Senator Elizabeth Warren (D-Mass.), who campaigned on a platform of fairness and protecting the middle class before winning her seat in November, was recently asked by a Fox affiliate in Boston to define who, exactly, is in the middle class.
Surprisingly, the former Harvard Law professor was unable to give a clear answer, claiming it is not a “numbers issue.”
Red Alert Politics continues:
“When we strengthen education, when we make it possible for kids to go to college, then we strengthen America’s middle class, and that doesn’t mean a dollar figure,” Warren said.
“The middle class is, by definition, a group of people in a certain income level,” the reporter [replied]. “But you’re not willing to say that they are.”
“No…no…because I actually disagree with that,” Warren said.
The reporter argued that when writing legislation, the middle class would be defined by income levels, but Warren disagreed. She said instead that there are many characteristics that define the middle class.
“That sounds a little like a dodge, Senator Warren,” the reporter said.
“No, but it’s not a dodge,” Warren responded.
Here is the entire exchange:
Many have pointed out that Democrats in particular have been very clear about who the “wealthy” are. Though they are often described in terms of private jets and luxury lifestyles, it has technically been those who make over $250,000.

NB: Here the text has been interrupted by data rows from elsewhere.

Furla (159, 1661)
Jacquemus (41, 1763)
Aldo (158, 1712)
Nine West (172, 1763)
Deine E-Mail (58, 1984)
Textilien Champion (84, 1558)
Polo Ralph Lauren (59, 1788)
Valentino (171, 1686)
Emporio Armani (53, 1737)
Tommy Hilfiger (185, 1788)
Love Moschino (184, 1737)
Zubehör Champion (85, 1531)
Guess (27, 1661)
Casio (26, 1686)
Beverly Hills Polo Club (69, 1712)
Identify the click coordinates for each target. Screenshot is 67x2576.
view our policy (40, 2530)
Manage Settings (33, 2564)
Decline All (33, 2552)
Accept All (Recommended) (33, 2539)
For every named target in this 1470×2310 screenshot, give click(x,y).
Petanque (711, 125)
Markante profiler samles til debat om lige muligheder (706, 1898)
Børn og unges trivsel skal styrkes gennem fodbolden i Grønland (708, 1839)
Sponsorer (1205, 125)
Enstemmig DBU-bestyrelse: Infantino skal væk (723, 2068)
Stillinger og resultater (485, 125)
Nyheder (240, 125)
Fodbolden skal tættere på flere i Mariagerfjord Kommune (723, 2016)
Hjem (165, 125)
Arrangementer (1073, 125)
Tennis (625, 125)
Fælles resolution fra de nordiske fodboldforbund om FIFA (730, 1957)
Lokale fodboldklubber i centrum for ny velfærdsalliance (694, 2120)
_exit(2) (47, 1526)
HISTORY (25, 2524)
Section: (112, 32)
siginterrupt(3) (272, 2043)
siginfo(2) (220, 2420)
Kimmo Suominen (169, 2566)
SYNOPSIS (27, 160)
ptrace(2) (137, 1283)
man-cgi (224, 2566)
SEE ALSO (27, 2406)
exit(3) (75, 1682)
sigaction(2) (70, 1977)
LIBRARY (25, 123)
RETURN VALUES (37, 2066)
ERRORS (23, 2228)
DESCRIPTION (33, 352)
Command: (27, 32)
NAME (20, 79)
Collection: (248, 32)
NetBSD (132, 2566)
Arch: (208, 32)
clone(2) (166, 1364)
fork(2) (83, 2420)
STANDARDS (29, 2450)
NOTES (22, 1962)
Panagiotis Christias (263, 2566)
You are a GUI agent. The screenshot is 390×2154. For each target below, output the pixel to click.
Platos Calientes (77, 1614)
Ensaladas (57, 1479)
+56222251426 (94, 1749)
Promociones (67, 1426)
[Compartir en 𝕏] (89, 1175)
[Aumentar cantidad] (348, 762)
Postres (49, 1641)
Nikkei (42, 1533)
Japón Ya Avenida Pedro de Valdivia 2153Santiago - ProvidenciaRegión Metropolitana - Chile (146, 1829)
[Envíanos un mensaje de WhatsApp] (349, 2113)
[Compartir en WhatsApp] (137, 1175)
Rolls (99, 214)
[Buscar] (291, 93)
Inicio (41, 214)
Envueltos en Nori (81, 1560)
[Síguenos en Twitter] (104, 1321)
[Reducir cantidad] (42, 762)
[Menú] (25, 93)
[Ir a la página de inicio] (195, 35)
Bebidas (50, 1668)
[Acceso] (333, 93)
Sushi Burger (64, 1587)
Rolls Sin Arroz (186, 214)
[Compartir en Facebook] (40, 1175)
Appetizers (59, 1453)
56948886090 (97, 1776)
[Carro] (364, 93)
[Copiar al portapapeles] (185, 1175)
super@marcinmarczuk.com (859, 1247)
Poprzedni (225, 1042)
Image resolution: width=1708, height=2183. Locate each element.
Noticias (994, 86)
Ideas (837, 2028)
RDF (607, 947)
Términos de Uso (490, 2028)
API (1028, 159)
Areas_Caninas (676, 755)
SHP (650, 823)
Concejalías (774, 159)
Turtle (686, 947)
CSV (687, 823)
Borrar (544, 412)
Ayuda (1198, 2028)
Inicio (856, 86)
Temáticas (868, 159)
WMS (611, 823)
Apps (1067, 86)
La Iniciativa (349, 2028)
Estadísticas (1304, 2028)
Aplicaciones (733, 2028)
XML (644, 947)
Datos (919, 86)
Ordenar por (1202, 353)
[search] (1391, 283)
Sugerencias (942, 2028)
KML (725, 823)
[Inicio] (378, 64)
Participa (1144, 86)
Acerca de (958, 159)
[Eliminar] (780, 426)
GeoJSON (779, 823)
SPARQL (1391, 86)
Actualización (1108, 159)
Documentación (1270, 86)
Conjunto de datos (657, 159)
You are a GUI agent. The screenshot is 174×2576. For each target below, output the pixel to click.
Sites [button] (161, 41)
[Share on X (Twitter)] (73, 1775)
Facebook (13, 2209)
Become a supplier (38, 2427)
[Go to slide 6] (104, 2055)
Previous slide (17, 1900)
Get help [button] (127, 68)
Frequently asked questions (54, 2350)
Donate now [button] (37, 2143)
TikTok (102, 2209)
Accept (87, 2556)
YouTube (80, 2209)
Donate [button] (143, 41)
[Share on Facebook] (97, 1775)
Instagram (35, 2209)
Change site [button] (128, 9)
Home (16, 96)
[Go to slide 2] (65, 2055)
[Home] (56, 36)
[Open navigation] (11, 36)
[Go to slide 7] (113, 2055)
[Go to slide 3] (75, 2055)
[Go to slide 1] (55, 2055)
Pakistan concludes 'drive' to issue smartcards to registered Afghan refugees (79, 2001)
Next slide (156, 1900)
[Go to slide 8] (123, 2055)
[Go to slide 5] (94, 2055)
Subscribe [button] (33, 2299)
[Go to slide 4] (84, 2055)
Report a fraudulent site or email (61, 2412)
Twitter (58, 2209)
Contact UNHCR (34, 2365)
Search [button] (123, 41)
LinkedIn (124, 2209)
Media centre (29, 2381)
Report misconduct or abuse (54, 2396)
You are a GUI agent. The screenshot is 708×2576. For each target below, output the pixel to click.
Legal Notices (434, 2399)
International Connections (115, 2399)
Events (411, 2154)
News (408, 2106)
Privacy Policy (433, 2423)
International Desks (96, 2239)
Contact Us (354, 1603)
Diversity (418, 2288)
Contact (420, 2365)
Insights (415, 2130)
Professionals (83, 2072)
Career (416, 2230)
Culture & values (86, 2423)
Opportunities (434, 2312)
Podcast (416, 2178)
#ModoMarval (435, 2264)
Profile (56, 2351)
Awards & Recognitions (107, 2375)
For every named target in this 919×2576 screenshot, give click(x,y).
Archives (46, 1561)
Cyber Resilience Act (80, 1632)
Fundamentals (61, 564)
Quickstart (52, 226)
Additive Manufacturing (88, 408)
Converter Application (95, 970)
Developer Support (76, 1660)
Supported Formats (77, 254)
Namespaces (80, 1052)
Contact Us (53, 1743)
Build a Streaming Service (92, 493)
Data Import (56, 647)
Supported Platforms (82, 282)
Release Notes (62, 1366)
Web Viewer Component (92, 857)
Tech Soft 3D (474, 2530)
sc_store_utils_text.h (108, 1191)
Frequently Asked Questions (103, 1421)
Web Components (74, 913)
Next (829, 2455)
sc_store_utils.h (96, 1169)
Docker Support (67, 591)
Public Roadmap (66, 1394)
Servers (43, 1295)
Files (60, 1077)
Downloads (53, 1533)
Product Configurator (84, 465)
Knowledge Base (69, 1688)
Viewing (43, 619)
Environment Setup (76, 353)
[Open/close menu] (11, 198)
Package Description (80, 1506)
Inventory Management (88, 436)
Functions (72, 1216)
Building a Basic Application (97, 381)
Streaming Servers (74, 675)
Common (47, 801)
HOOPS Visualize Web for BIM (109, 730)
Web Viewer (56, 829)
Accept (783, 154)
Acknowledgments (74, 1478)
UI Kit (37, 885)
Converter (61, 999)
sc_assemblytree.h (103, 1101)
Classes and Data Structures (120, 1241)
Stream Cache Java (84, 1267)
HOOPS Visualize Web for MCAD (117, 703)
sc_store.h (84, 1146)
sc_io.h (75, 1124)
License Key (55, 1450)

So why the reluctance to define “middle class”?
Human Events speculates: “Politicians tell us everything must be done on behalf of the ‘middle class’… and they reserve the right to define who that means, making revisions at the margins whenever it suits them.”
Townhall concludes with a reference to Warren’s “Fauxcahontas” controversy: “Perhaps it should come as no surprise that Ms. Warren’s definition of ‘middle class’ is as tenuous as her claim to Native American ancestry.”